1You are so smart about apple that you will be rolling in reputation in no time. You'll be all "this is a 200 bounty question" before you know it!– bmike ModAug 16, 2011 at 21:06
2But those first few reputation points are special, I'll never forget them ;)– stuffeAug 16, 2011 at 21:47
Yes they are precious and you shouldn't forget them!– bmike ModAug 16, 2011 at 22:12
I believe that there is a reason behind the current behavior. The reason, put simply, is to discourage abuse of the system.
Imagine this scenario:
- Someone offers a bounty on a question. They lose no rep yet.
- The bounty encourages people to answer.
- Someone correctly answers the question.
- The asker, wanting to save some rep, decides to pretend that the answer didn't work and not award the bounty.
So, this could allow the asker to get an answer because of the bounty, but not 'pay' the promised amount.
Now, with the current system, the asker loses their rep right away and it's put to the side until it is awarded. There's no way that the asker can regain or avoid losing their rep.
Now, when someone correctly answers the question, the asker has no reason not to award the bounty.
Note that there is already a system in place to help stop abuse of the bounty system: If the bounty is not awarded, the highest-voted new answer with 2 or more upvotes is automatically awarded half the bounty.
However, I don't think that this system would be sufficient on its own.
1Thanks Nathan. I just put up my first 50 Bounty, and I was under the impression that I get it back if no-one answered suitably. I can't see how if the points are deducted now or later that would have any effect on me not accepting a valid answer. Am I right in reading that once offered, those points are lost even if no-one answers?
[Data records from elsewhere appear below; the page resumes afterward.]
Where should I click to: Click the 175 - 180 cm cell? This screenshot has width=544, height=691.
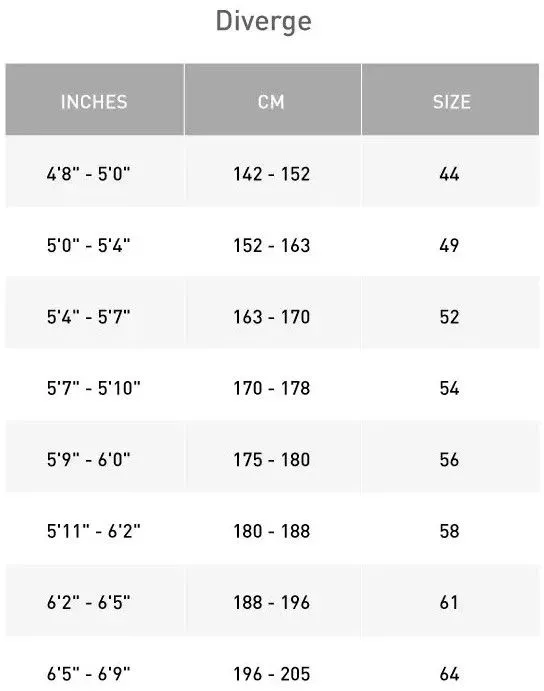click(x=272, y=459)
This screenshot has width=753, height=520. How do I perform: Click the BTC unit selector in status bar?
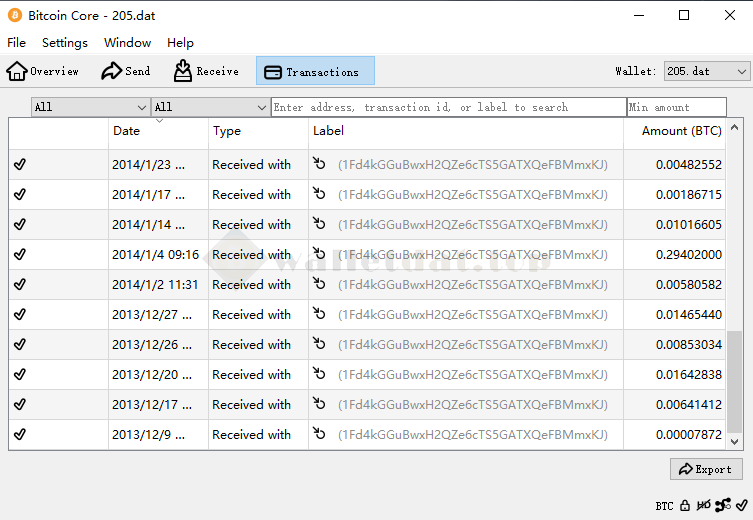pyautogui.click(x=664, y=505)
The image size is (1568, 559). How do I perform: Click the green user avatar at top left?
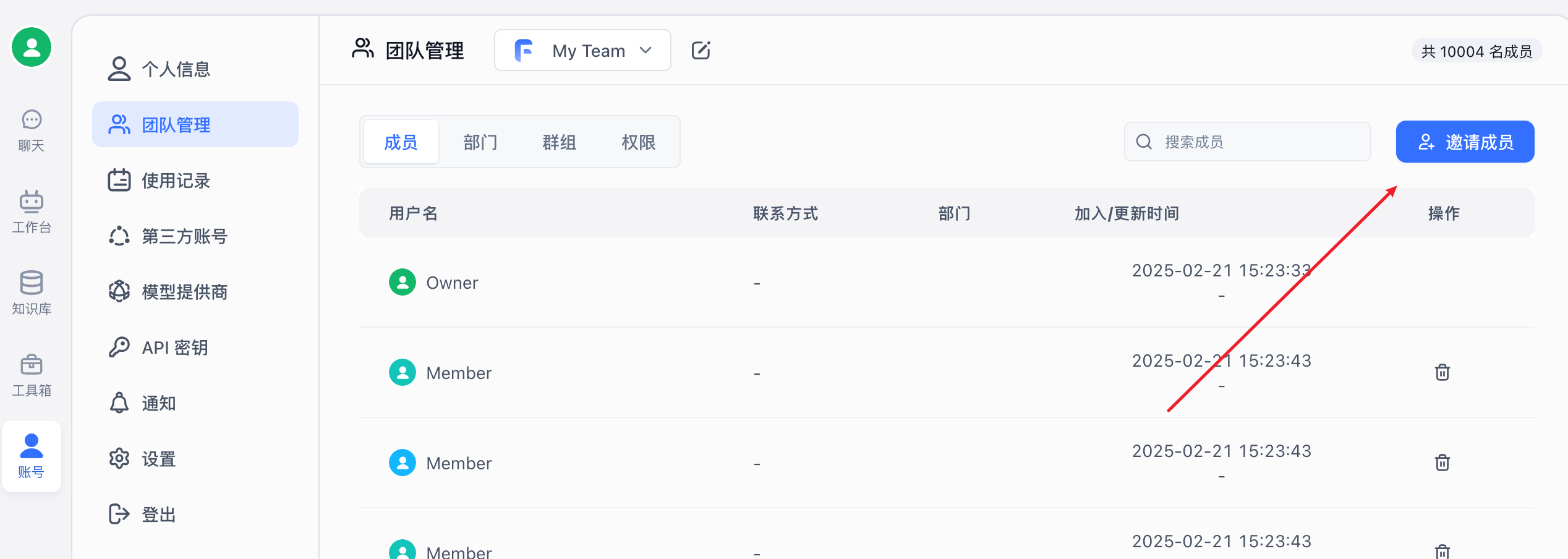[x=32, y=47]
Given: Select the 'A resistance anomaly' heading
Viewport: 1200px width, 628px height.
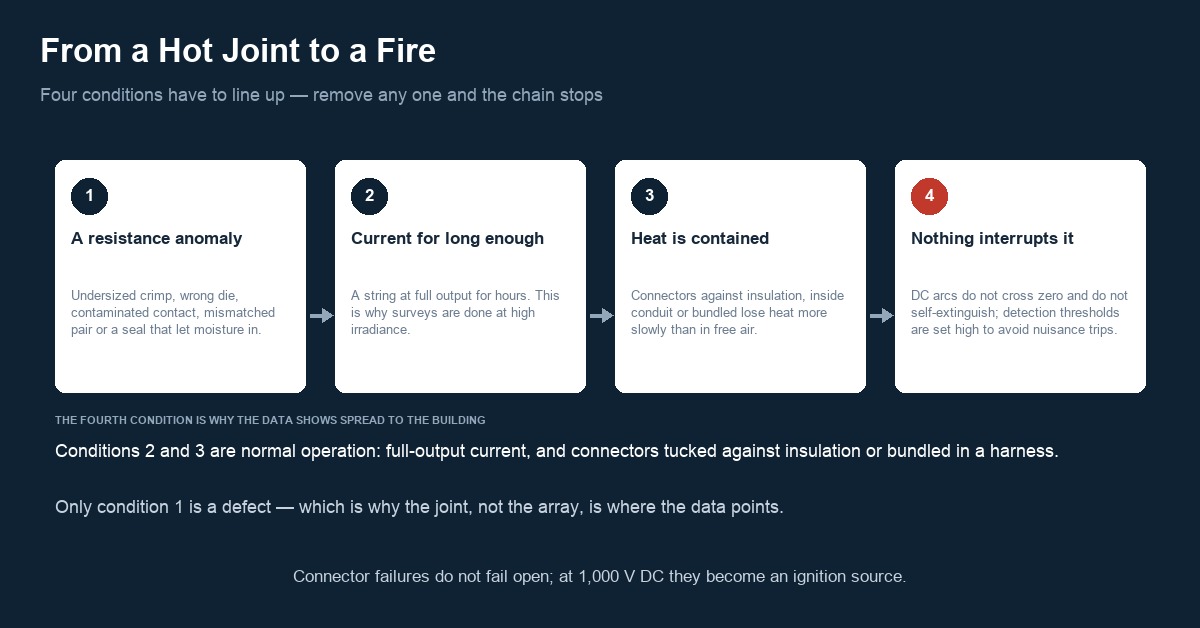Looking at the screenshot, I should 156,239.
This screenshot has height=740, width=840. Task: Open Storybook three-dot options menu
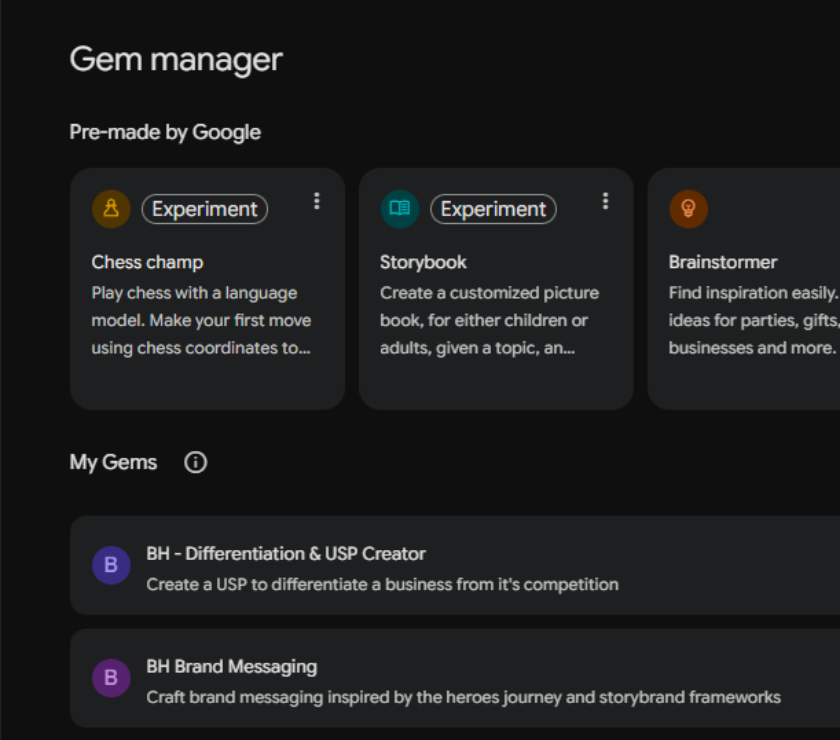coord(605,201)
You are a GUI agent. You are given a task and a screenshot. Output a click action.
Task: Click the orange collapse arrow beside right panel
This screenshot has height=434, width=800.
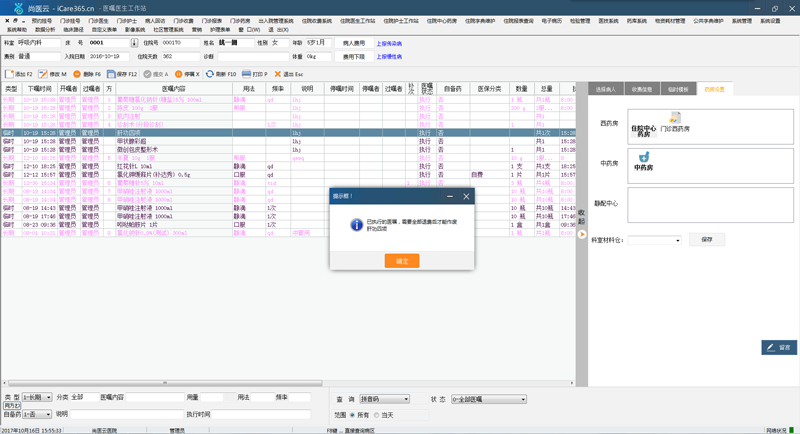click(582, 234)
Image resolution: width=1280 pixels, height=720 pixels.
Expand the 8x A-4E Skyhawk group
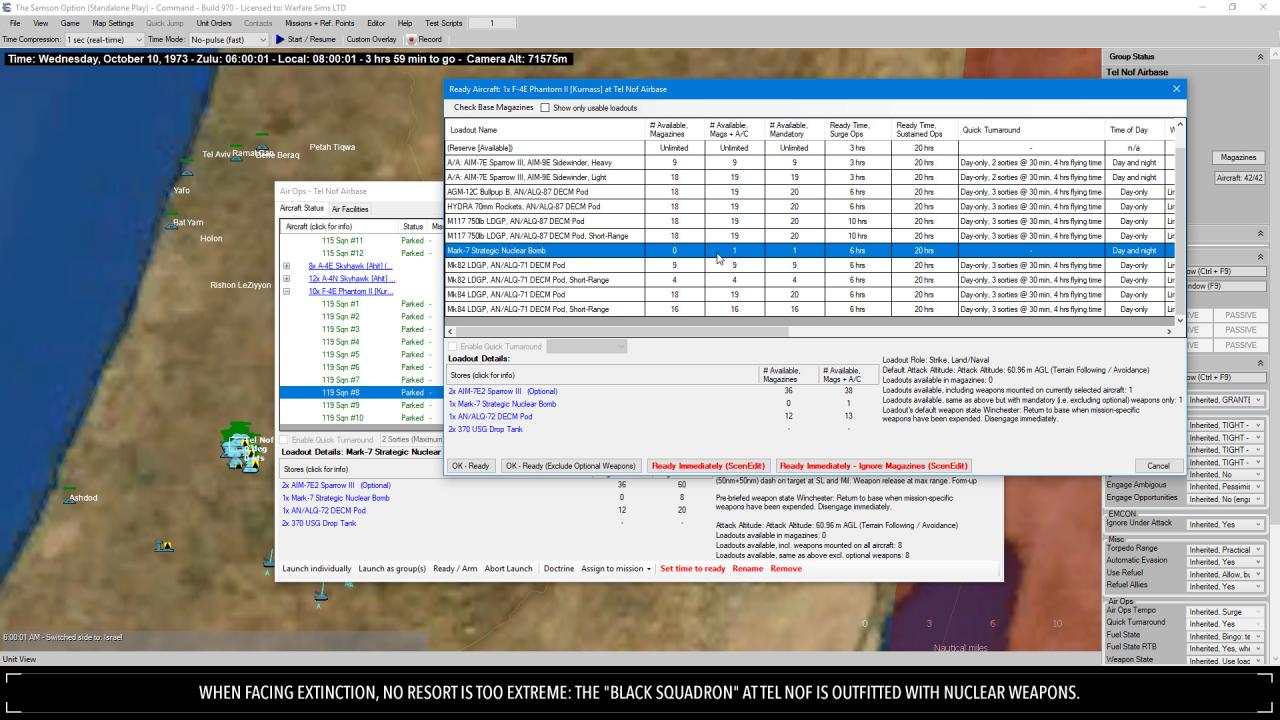pyautogui.click(x=285, y=266)
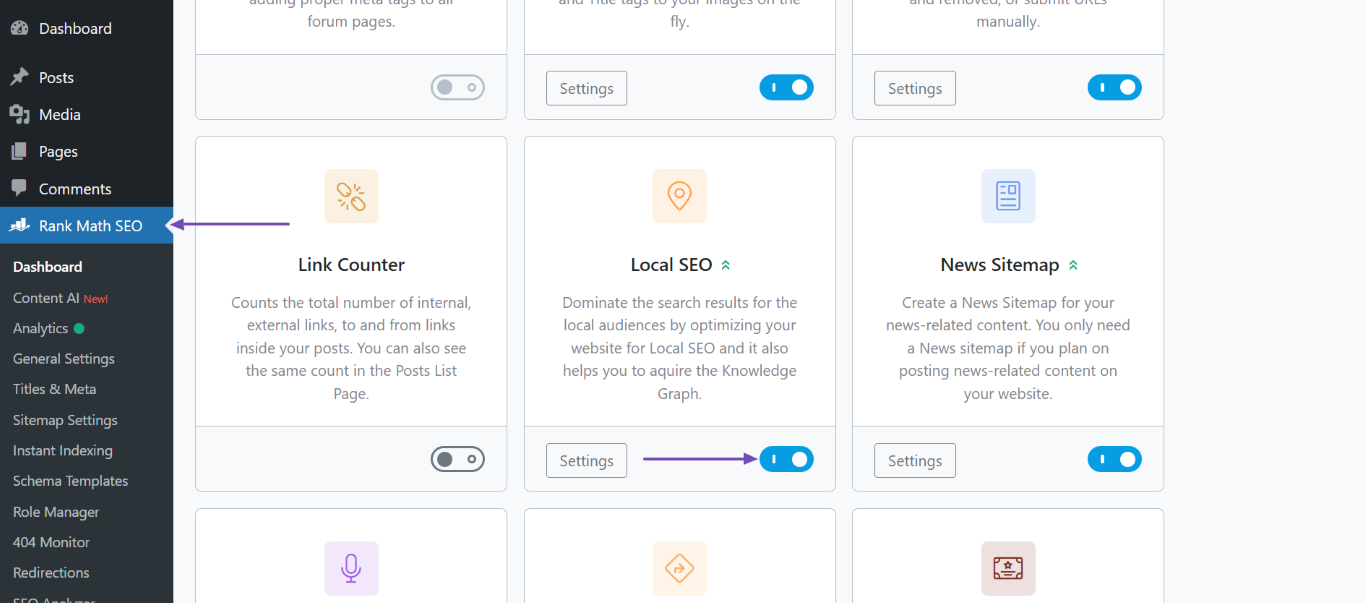The height and width of the screenshot is (603, 1366).
Task: Click the Posts pushpin icon in sidebar
Action: tap(20, 76)
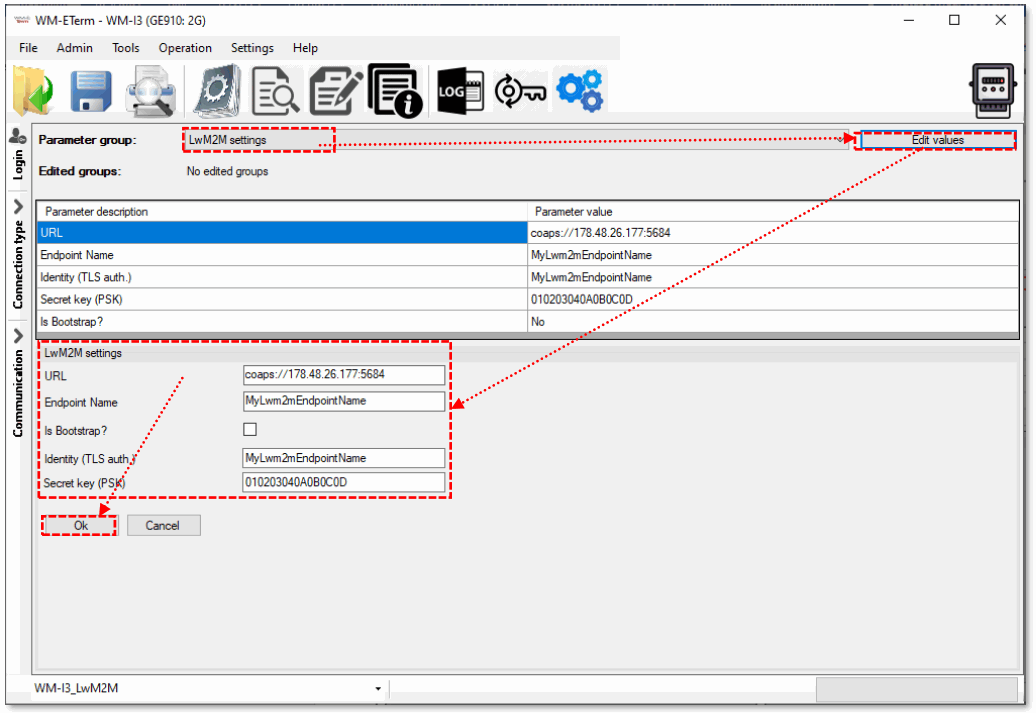Open the WM-I3_LwM2M dropdown list

378,688
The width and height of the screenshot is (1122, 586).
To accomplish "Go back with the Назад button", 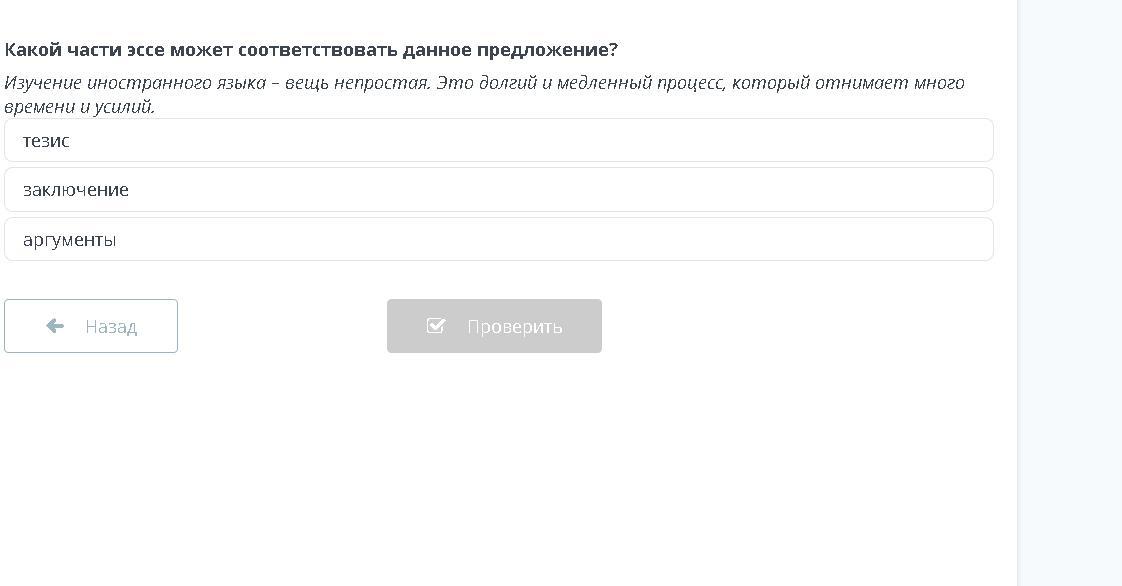I will (x=91, y=326).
Apologies if this seems a dumb question. Aug 16, 2011 at 16:58
1@stuffe this is covered in apple.stackexchange.com/faq#bounty Aug 16, 2011 at 17:03
OK. I'm happy with it, but I'm not sure it's how I would do it, if the best answer get's half even if it's not accepted, I think it would be fair to also provide half back to the OP if there are no answers that meet that criteria, which is what I expect to get for mine :) Aug 16, 2011 at 17:07
Sometimes the most-voted answer isn't the correct or best one, just the first one. The behavior, while not ideal, is the most appropriate one. Aug 16, 2011 at 18:34
Think of it this way - any answer that is eligible for the half-off bounty loophole was proffered in light of the chance of getting said bounty. If the bounty offerer is either too picky, not appreciative or simply can't log in again, the community gets to dole out half the points offered. It entices the bounty offerer to stay connected and comment / edit and rewards the people answering in the event the offerer can't or won't deliver the goods.– bmike ModAug 16, 2011 at 21:02
I agree with handing it out automatically on the basis that there were suitable answers with upvotes. It's the points disappearing when no-one answers that I feel isn't quite right. I'm happy to lose such point where a contribution has been made to earn them. Aug 16, 2011 at 21:50
Going to accept this answer, and leave a final note that as it stands as per my last comment, I don't think that the system is quite right, or rather it does not fit with my definition of the word "Bounty", maybe offering, or donation :) Aug 17, 2011 at 12:06
I'm willing to bet that behavior is by design. As you point out, you lose points through a bounty one way or another. An immediate withdrawal from their account once the bounty is posted should cause people to think twice about their question so that they don't spend their points on anything frivolous.
In this context, reputation is truly a form of currency and therefore should be treated with the same respect.